>>>>
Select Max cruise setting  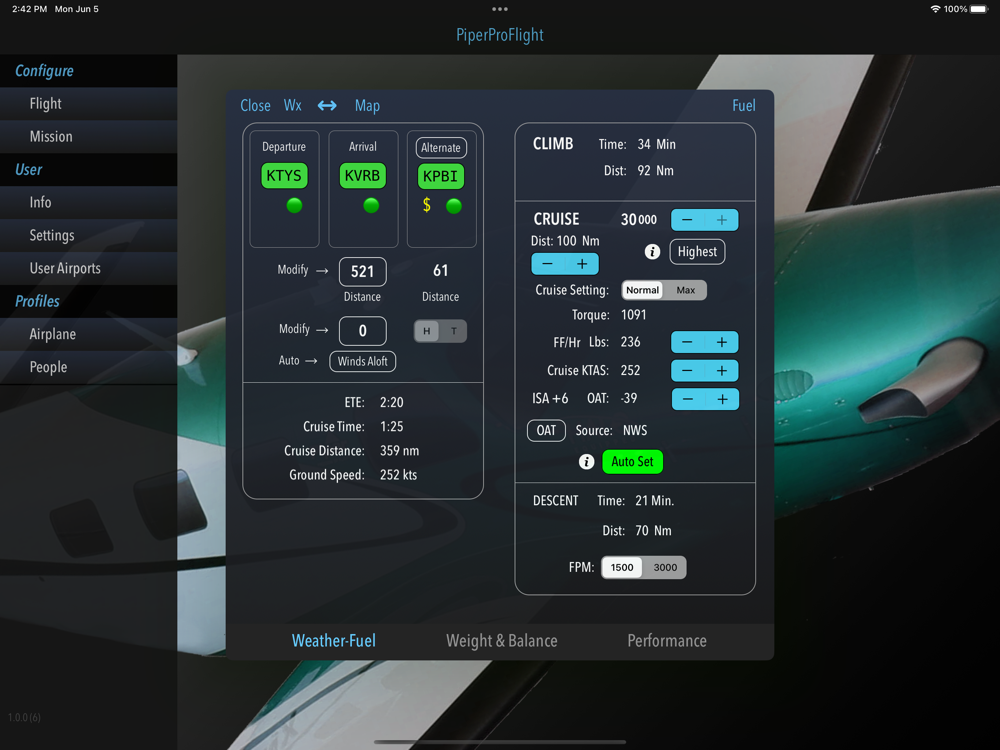tap(686, 290)
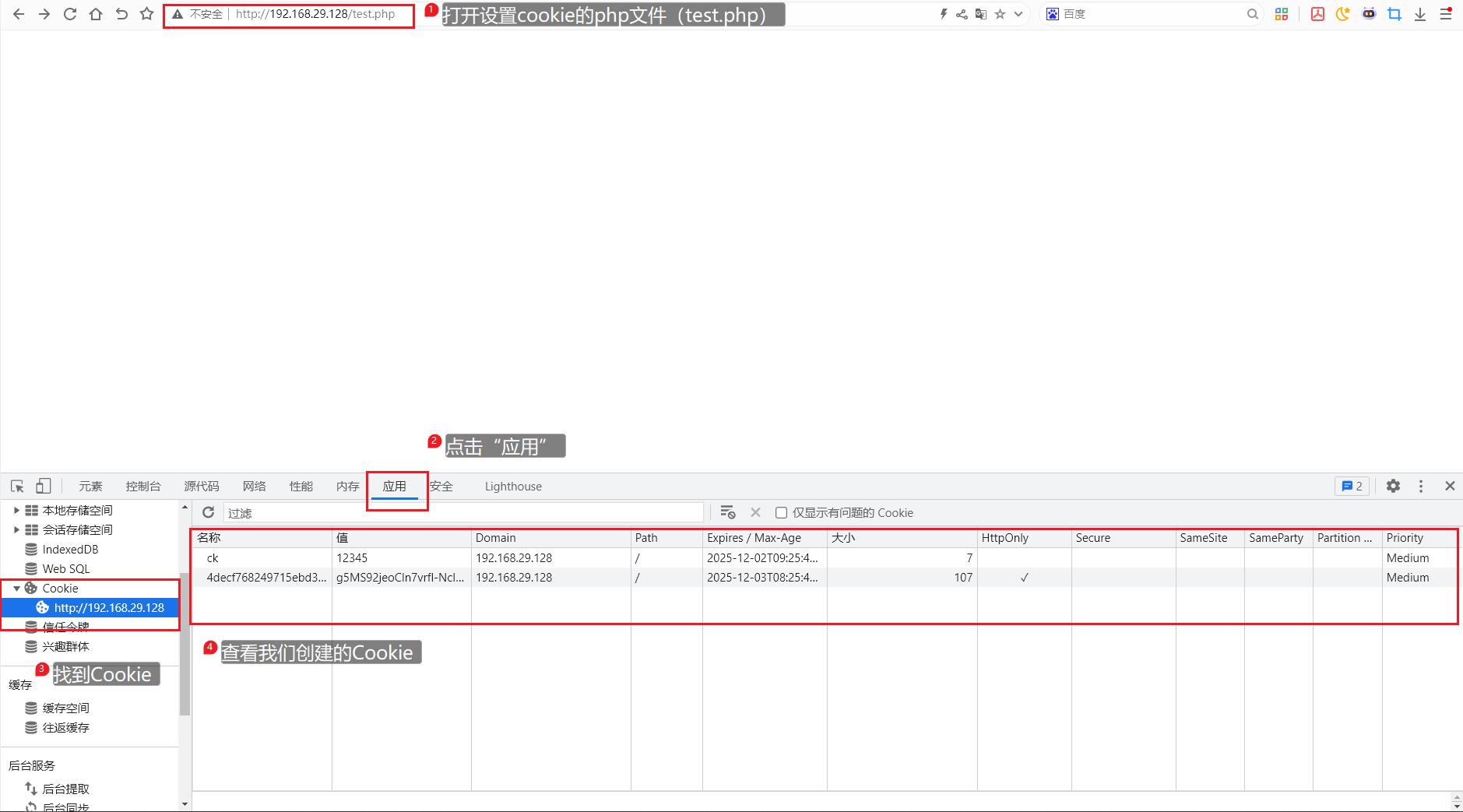Click the issues counter button showing 2

tap(1352, 486)
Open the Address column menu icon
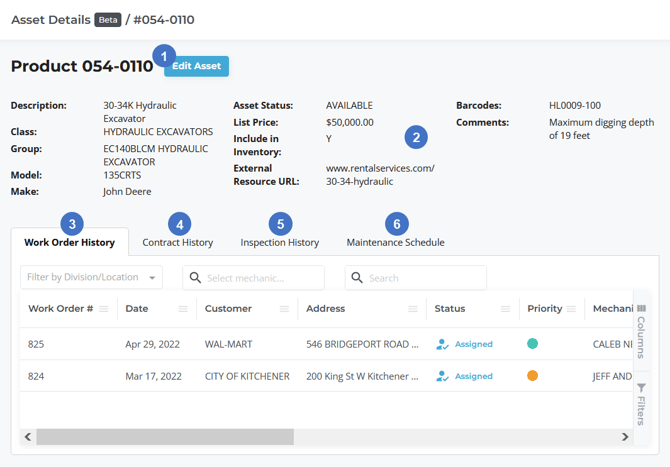The width and height of the screenshot is (670, 467). pyautogui.click(x=413, y=310)
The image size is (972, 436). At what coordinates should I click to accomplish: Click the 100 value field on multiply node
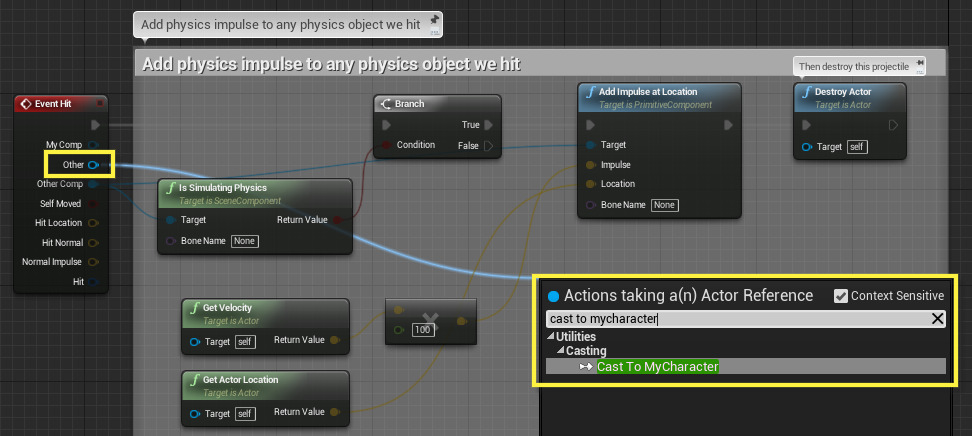[x=424, y=330]
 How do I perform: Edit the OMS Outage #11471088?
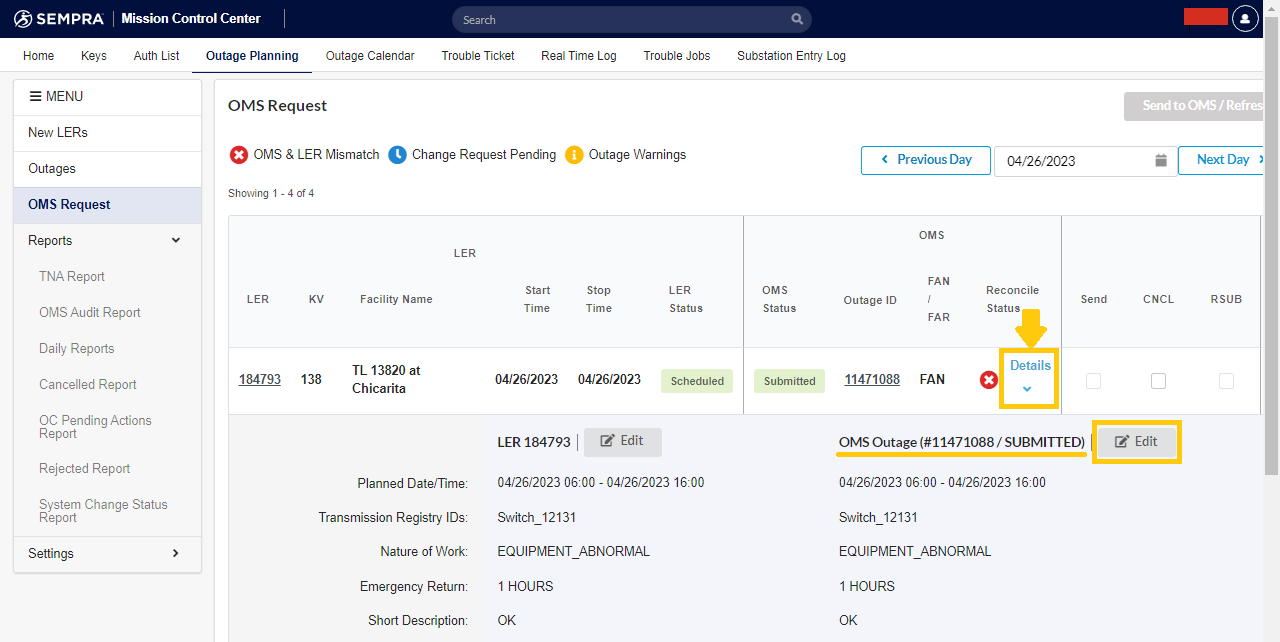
<<<<
* _Work instructions_: With the pictures left out, write out exactly the lines from the line containing "Open the Address column menu icon" through the last line of the entries above, both ends included, and no others.

* _Expected answer_:
Open the Address column menu icon
The width and height of the screenshot is (670, 467). pyautogui.click(x=413, y=310)
The image size is (972, 436). At what coordinates should I click to accomplish: Click the 100 value field on multiply node
[x=424, y=330]
 How do I perform: Edit the OMS Outage #11471088?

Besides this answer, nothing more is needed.